### PASSAGE FOR REVIEW
--
It starts with a papercut.
The book that is, not the origin of life. Rutherford starts by breaking down exactly what happens when you cut your finger in a jaw-dropping three-page extravaganza of cells, electrical signals and scintillating prose that puts you in a state of awe. Awesome is a word that is regularly overused, but one that really does apply here when we are talking about such astounding ideas and realisations, with this minute level of detail illustrating just how finely tuned every little aspect of our body is. Awe is the perfect state of being to be in when preparing to read about the genesis of existence.
Creation neatly sections off the world of evolutionary biology into two literal (and flippable) halves. The first, The Origin of Life, lays down the chemical and biological basics as we travel through time meeting the scientists who developed them. Early attempts to create a “primordial soup” are informative and impressive – one experiment involving a simple glass jar in the 1950’s amazingly yielding some of the building blocks of life out of a simple combination of gasses. The second half, The Future of Life, looks at the work scientists are doing today and where those ideas can take us, talking about DNA magicians working in synthetic biology. Often maligned in the press, Rutherford is even-handed and almost philosophical in his handling of this somewhat controversial subject. All this is topped off by little Pratchett-esque footnotes spread liberally among the pages, offering more information or clarification. These are often wry and entertaining anecdotes, with the occasional sprinkling of biology-based jokes.
--
### QUESTIONS
A - Please reproduce the review of Creation word for word, between "It starts with" and "genesis of existence.", inclusive.
B - Render this sentence from the review of Creation in Spanish: "Awe is the perfect state of being to be in when preparing to read about the genesis of existence."
C - Extend the review of Creation with new text that follows on from its last sentence.
--
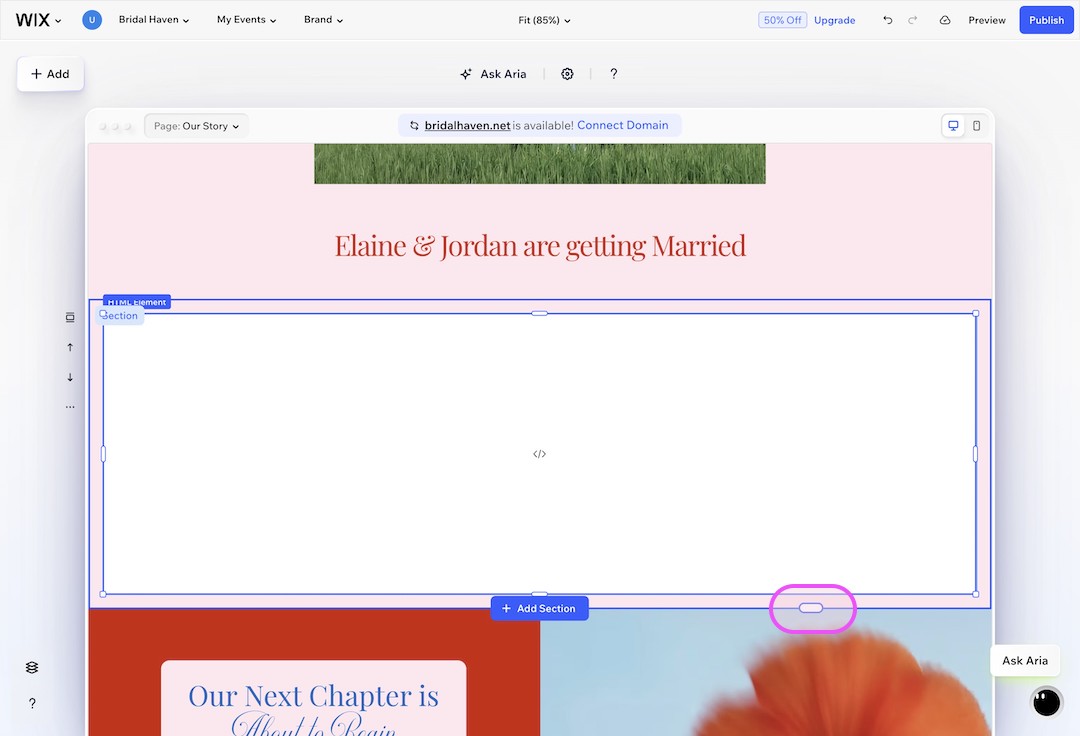This screenshot has width=1080, height=736.
Task: Open more section actions via ellipsis icon
Action: 70,406
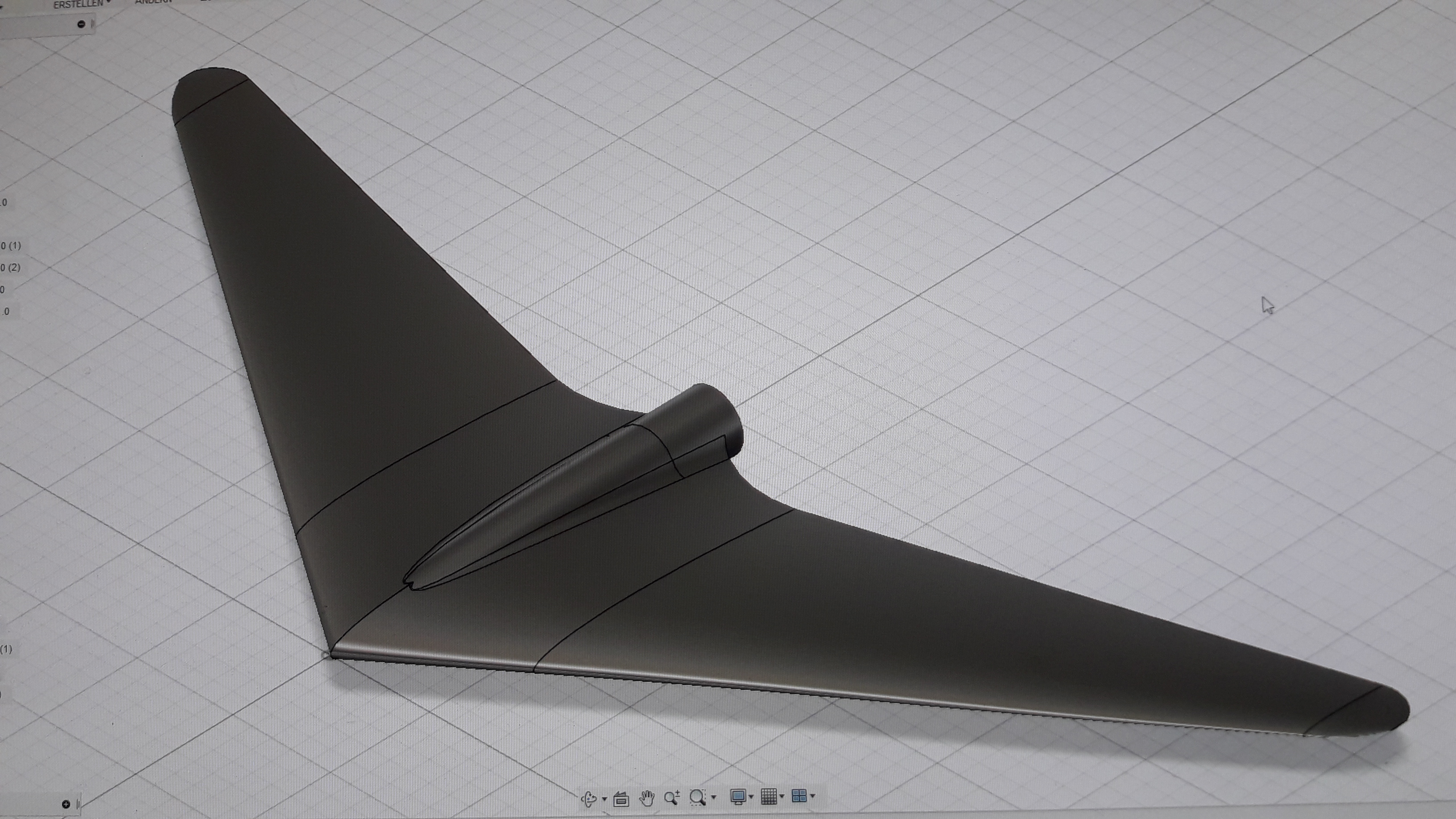Activate the Pan hand tool
The width and height of the screenshot is (1456, 819).
click(x=647, y=798)
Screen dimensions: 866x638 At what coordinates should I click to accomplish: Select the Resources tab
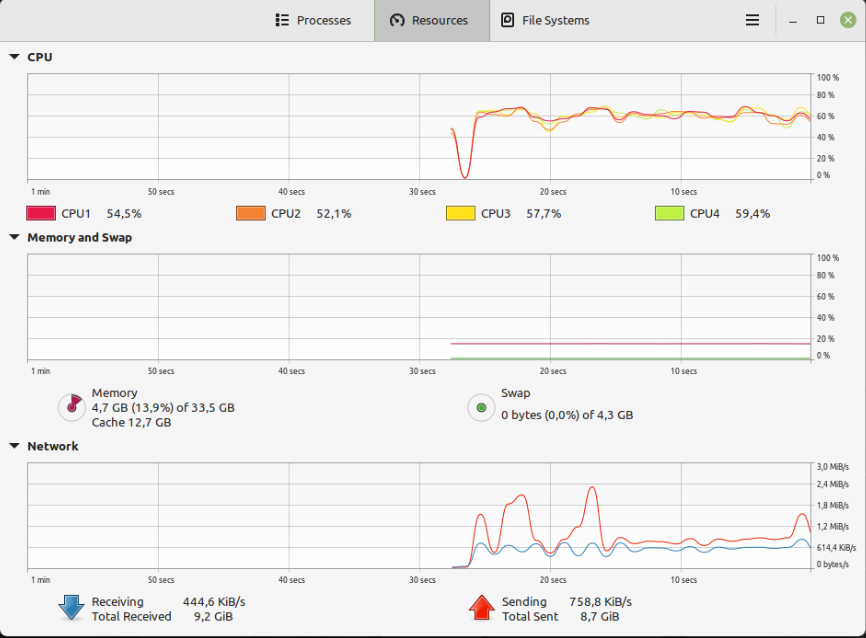click(431, 20)
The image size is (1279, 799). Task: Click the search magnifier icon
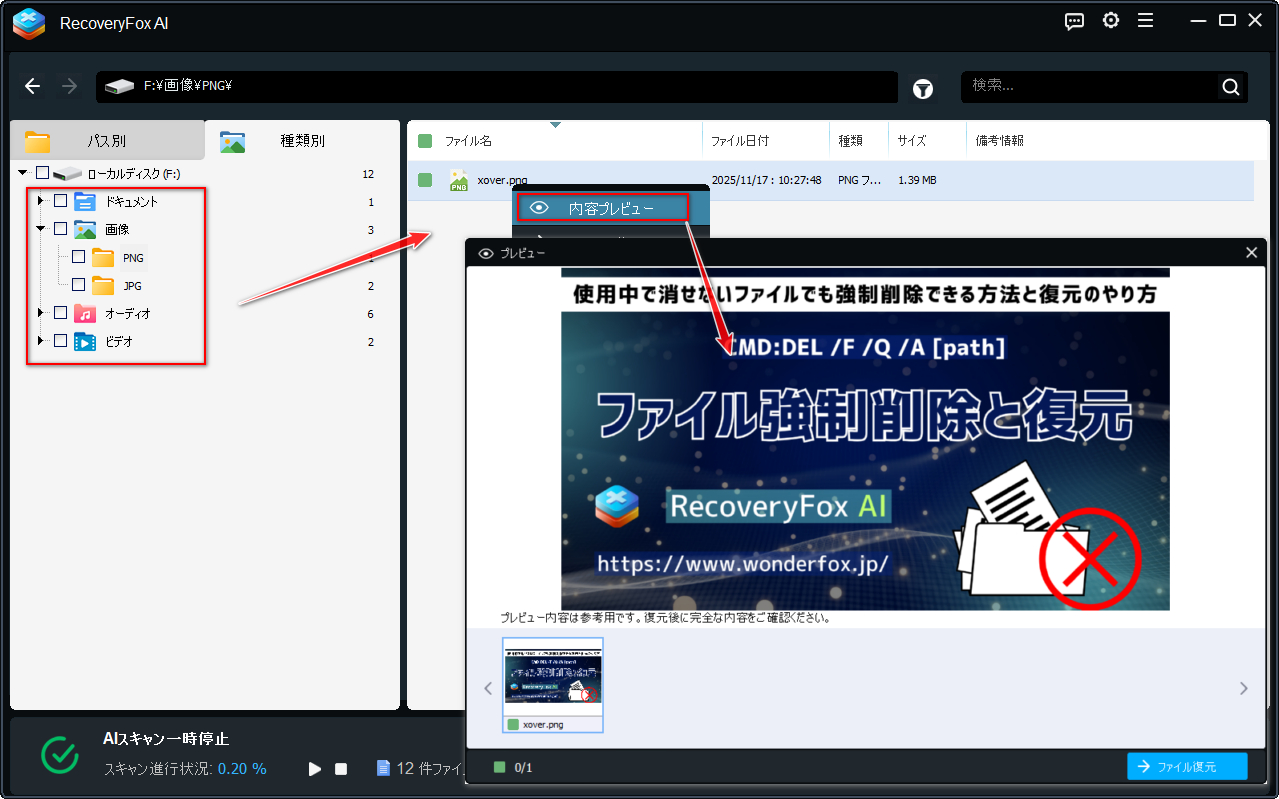(1230, 86)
--
### RESPONSES FOR EACH TASK
A -
It starts with a papercut.
The book that is, not the origin of life. Rutherford starts by breaking down exactly what happens when you cut your finger in a jaw-dropping three-page extravaganza of cells, electrical signals and scintillating prose that puts you in a state of awe. Awesome is a word that is regularly overused, but one that really does apply here when we are talking about such astounding ideas and realisations, with this minute level of detail illustrating just how finely tuned every little aspect of our body is. Awe is the perfect state of being to be in when preparing to read about the genesis of existence.

B - El asombro es el estado perfecto en el que encontrarse cuando uno se prepara para leer sobre la génesis de la existencia.

C -
Newcomers to the world of DNA will find it easy to follow, as it progresses in a calm and collected way, slowly going into more and more detail; while readers well versed in the sciences will find Rutherford’s style and perspective refreshing. It’s a brilliantly entertaining run down of a good four billion years’ worth of life, and a perfect introduction to DNA and the art of genetic engineering. The Future section of the book was perhaps my favourite part, just edging out into science fiction as we look at some of the amazing things that might be possible when co-opting the structure of life, even if that potential is only just beginning to be explored, let alone realised. Both sections celebrate the ingenuity of scientists across the ages, and it’s hard not to come away enthused about the great thinkers of the past and the prospects of the future.